O QUE FAZER ▸ Reproduza sem qualquer alteração o trecho da notícia sobre o filme «Malês» que começa em "Numa intervenção por" e termina em "Engenharia e Aritmética.".

BLOCO DE TEXTO ▸
--------------------

O acto de resistência protagonizado por negros escravizados e libertos na histórica Revolta dos Malês, em Salvador, é o ponto de partida de “Malês”, novo filme do actor e cineasta brasileiro Antônio Pitanga, exibido na sexta-feira, no Instituto Guimarães Rosa, em Luanda.
A sessão reuniu amantes e figuras ligadas ao cinema angolano e enquadrou-se na programação da 17ª Semana do Brasil em Angola, colocando em debate um dos episódios marcantes da luta contra a escravidão no Brasil. A revolta, ocorrida em 1835, mobilizou a população negra escravizada e liberta pelas ruas de Salvador.
Numa intervenção por videoconferência, o realizador brasileiro Antônio Pitanga revelou que levou 29 anos para concretizar o projecto cinematográfico, que revisita parte da História do século XIX e procura recuperar a memória de africanos sequestrados e levados para o Brasil, durante o período da escravidão.
O cineasta destacou os conhecimentos e saberes trazidos por essas populações, contrariando representações históricas que reduziram os africanos escravizados à condição de mão-de-obra. Segundo Antônio Pitanga, muitos dominavam áreas como a Física, Engenharia e Aritmética.
Entre os espectadores, o presidente da Associação Angolana de Profissionais de Cinema e Audiovisual, Sílvio Nascimento, destacou o papel do cinema na promoção de debates sobre questões sociais e históricas.
Por sua vez, o curador do Festival Internacional de Cinema de Luanda (FIC Luanda), Jorge Cohen, sublinhou a profundidade dos laços históricos entre Angola e o Brasil, considerando o cinema um dos principais instrumentos de aproximação e partilha cultural entre os dois países.
Com cerca de duas horas de duração, ”Malês” foi lançado no ano passado e conta com a participação de nomes conhecidos do cinema brasileiro, entre os quais o próprio Antônio Pitanga e os seus filhos, Rocco Pitanga e Camila Pitanga.

--------------------

Entradas de dados guardadas
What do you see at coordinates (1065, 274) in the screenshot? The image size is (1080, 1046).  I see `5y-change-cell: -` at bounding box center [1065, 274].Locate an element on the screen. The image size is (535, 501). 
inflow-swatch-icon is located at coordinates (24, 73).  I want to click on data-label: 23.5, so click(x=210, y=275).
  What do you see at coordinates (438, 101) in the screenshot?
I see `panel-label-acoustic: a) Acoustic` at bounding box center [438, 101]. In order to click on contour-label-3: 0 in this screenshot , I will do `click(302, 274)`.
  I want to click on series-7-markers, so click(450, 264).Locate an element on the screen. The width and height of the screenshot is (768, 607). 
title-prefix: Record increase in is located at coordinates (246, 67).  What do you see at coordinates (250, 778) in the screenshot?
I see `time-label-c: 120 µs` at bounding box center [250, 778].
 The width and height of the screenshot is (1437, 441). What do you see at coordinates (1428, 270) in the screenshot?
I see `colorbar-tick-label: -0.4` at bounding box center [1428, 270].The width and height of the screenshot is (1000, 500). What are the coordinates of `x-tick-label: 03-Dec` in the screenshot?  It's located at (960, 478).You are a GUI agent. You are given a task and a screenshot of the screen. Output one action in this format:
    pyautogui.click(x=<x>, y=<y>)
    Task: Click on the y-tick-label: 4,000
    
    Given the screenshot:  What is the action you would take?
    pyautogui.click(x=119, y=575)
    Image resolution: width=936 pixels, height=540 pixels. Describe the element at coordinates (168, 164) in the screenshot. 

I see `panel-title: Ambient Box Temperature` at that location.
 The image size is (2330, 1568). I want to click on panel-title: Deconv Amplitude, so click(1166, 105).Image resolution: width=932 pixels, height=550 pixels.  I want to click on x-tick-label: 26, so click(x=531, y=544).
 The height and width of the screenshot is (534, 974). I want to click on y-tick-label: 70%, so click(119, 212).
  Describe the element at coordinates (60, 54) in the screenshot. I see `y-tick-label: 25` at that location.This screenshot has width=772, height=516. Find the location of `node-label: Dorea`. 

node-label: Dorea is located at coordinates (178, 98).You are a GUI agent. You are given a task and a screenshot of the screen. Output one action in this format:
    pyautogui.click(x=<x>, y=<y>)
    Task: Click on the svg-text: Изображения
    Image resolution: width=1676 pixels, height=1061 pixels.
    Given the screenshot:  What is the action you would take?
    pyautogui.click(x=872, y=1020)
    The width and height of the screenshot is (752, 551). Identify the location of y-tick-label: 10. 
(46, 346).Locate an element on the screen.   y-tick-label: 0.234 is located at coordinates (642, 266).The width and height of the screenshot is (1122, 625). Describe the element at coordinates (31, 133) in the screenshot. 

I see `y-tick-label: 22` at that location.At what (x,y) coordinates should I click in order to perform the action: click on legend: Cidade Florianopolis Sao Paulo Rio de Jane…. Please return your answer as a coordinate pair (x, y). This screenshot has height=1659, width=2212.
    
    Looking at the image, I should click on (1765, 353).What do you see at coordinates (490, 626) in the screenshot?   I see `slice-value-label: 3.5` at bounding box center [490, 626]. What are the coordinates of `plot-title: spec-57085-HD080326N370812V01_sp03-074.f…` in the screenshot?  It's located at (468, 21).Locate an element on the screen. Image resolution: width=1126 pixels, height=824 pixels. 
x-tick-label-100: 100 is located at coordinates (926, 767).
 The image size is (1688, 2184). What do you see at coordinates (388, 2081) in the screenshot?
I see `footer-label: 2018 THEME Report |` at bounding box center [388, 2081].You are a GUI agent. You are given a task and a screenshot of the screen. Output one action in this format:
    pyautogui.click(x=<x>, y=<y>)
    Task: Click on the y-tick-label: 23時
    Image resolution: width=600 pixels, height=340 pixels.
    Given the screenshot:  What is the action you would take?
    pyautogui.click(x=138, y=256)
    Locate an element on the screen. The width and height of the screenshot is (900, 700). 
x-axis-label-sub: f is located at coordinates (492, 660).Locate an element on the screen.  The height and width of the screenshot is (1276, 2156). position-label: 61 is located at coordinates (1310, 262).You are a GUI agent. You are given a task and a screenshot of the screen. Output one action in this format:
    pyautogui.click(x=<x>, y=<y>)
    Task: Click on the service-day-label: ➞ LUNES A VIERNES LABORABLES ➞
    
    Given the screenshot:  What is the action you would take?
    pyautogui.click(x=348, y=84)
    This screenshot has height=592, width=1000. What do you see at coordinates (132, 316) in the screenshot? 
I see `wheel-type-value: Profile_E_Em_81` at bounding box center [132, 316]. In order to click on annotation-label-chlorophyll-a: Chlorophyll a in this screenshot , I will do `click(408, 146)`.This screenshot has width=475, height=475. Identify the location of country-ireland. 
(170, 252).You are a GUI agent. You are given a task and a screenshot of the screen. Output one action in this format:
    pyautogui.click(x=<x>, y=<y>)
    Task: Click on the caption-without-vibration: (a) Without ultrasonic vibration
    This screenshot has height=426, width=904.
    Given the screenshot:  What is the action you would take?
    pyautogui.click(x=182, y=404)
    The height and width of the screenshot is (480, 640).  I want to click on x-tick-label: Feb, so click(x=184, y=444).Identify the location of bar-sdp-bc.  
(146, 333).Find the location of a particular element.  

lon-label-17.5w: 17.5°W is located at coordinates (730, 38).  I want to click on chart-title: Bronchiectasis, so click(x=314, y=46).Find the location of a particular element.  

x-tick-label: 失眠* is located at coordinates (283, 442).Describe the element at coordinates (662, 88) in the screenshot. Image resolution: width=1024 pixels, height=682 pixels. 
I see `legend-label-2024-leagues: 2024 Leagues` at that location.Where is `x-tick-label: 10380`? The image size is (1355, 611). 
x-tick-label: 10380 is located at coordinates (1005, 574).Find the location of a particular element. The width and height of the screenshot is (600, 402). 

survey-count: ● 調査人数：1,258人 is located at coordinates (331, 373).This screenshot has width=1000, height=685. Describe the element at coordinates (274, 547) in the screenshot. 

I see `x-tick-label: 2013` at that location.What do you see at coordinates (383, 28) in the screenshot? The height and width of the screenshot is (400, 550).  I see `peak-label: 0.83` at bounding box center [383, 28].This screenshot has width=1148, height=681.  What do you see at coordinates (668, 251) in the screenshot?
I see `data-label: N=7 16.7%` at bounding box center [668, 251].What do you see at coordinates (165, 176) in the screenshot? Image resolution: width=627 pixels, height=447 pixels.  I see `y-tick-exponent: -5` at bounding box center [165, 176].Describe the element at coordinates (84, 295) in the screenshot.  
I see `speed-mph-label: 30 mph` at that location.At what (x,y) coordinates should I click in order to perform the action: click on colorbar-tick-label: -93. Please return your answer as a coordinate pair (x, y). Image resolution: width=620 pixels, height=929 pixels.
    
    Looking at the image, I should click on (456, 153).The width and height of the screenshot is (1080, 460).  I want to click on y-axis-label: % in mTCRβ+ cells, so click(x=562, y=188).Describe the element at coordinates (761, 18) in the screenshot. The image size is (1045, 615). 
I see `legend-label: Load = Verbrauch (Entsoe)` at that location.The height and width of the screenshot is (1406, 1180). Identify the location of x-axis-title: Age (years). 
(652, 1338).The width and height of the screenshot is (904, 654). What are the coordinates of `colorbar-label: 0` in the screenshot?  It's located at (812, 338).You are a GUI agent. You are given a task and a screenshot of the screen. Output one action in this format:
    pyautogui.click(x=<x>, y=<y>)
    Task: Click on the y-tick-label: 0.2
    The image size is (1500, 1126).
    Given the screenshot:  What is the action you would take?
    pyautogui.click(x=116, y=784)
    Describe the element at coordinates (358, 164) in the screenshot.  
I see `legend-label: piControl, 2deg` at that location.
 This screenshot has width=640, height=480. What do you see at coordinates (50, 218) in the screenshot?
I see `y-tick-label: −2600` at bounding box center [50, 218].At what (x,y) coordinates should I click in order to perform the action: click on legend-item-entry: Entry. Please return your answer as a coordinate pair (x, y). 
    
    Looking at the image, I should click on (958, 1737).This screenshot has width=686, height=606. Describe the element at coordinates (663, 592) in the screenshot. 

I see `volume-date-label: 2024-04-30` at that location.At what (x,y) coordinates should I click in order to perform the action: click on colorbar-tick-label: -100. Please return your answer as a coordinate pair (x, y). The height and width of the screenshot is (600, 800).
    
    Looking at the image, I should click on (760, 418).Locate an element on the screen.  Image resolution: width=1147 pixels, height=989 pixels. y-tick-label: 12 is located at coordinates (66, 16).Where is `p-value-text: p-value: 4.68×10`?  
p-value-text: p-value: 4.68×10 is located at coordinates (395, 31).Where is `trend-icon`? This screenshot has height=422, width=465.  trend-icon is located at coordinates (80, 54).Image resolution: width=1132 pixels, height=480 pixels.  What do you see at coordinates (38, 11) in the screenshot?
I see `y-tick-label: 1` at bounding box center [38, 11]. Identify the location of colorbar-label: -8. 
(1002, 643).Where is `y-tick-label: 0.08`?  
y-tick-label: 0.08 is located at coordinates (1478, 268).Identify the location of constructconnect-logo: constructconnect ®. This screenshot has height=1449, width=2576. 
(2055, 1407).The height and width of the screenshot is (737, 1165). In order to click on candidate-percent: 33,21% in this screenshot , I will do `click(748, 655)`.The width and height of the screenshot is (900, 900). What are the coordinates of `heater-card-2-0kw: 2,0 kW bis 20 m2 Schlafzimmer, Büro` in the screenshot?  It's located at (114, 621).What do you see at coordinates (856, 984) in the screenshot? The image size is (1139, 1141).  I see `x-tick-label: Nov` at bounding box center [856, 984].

--------------------

A SUA SOLUÇÃO ▸
Numa intervenção por videoconferência, o realizador brasileiro Antônio Pitanga revelou que levou 29 anos para concretizar o projecto cinematográfico, que revisita parte da História do século XIX e procura recuperar a memória de africanos sequestrados e levados para o Brasil, durante o período da escravidão.
O cineasta destacou os conhecimentos e saberes trazidos por essas populações, contrariando representações históricas que reduziram os africanos escravizados à condição de mão-de-obra. Segundo Antônio Pitanga, muitos dominavam áreas como a Física, Engenharia e Aritmética.